Safari Vulnerability Exposes Personal Information on Apple Devices
Security researchers have recently discovered a major vulnerability named iLeakage in Apple’s iOS and macOS, including its Safari browser. This flaw allows threat actors to access Gmail messages, passwords, and other sensitive personal information. Although Apple has provided a mitigation, users must manually enable the fix. The vulnerability affects macOS and iOS devices running on Apple’s A-series or M-series CPUs, which includes modern iPhones, iPads, and laptops/desktops released since 2020. While Macs are only vulnerable when using Safari, mobile devices are at risk when using any browser.
How does the iLeakage vulnerability work?
The iLeakage vulnerability takes advantage of a transient execution side channel found in modern CPUs, called speculative execution. Attackers can exploit this by forcing the CPU to speculatively execute the wrong instructions, ultimately allowing them to read sensitive data from the cache. This vulnerability remains undetected in the wild as of October 27, 2023.
The iLeakage vulnerability was discovered by researchers Jason Kim and Daniel Genkin from the Georgia Institute of Technology, Stephan van Schaik from the University of Michigan, and Yuval Yarom from Ruhr University Bochum. According to the researchers, malicious JavaScript and WebAssembly running on an attacker’s webpage can access the content of the target webpage, extracting personal details, passwords, or credit card information. To demonstrate this, the researchers set up a website that opened a hidden window on the target’s device.

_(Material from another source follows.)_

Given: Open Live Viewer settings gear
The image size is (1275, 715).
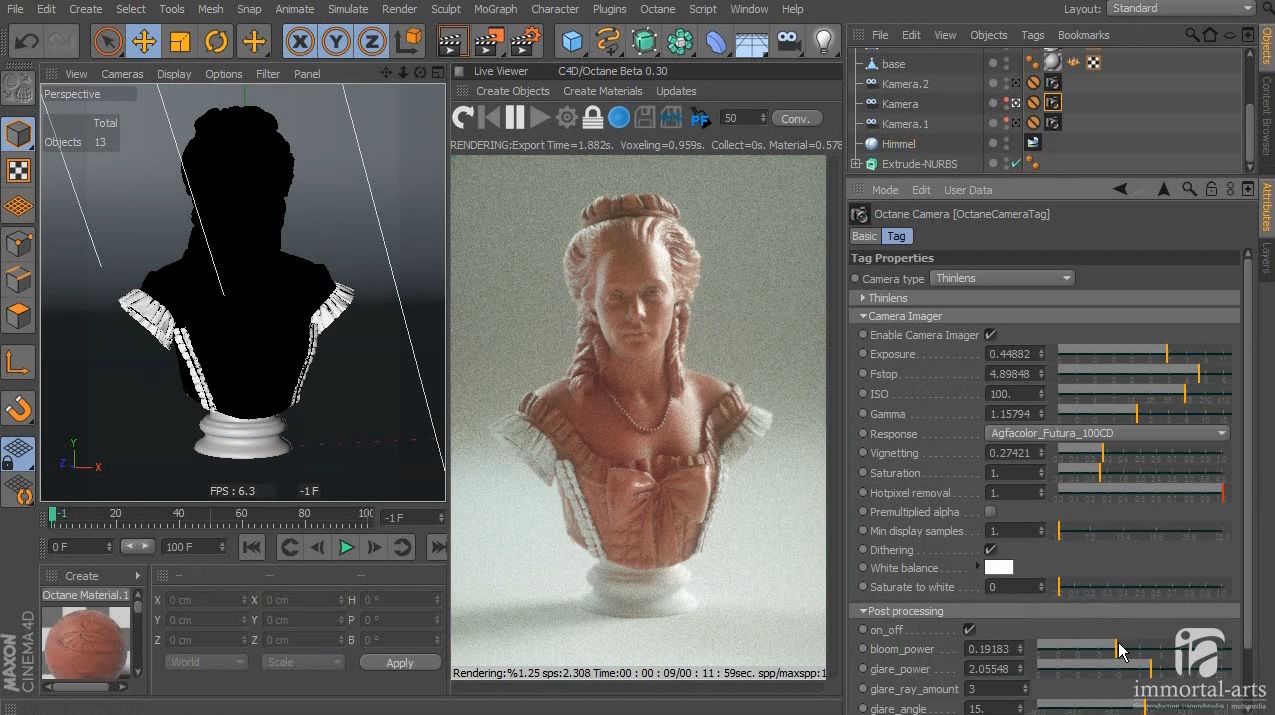Looking at the screenshot, I should coord(567,118).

The researchers believe that the difficulty in orchestrating this vulnerability, which requires detailed knowledge of Safari and browser-based side channel attacks, explains why it has not been exploited in the wild. However, it is crucial to be aware of iLeakage due to its novel nature and the large number of potentially affected devices. TechRepublic has reached out to the researchers for further information.
How to defend against iLeakage on Apple devices
Apple has implemented a mitigation for iLeakage in macOS Ventura 13.0 and newer releases, but enabling it requires some effort. Users can follow the instructions on the iLeakage website under “How can I defend against iLeakage?” to access Safari’s debugging menu. From there, they can find WebKit’s internal features and disable swap processes on cross-site window openings, rendering the iLeakage exploit ineffective.

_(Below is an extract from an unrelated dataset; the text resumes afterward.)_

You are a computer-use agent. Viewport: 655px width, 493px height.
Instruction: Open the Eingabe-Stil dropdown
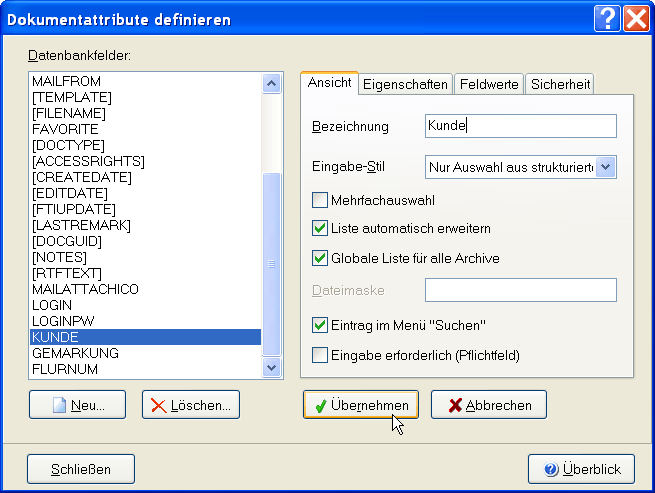click(x=606, y=167)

Alternatively, entering Lockdown Mode or disabling JavaScript can also prevent iLeakage attacks. However, these measures may cause certain features of Safari to cease functioning properly. It is important to note that iLeakage is difficult to trace, as it does not appear in the system’s log files and exists solely within Safari. Evidence of an attacker’s website hosting iLeakage may be found in Safari’s browser cache of recently visited pages, if an attack has already occurred.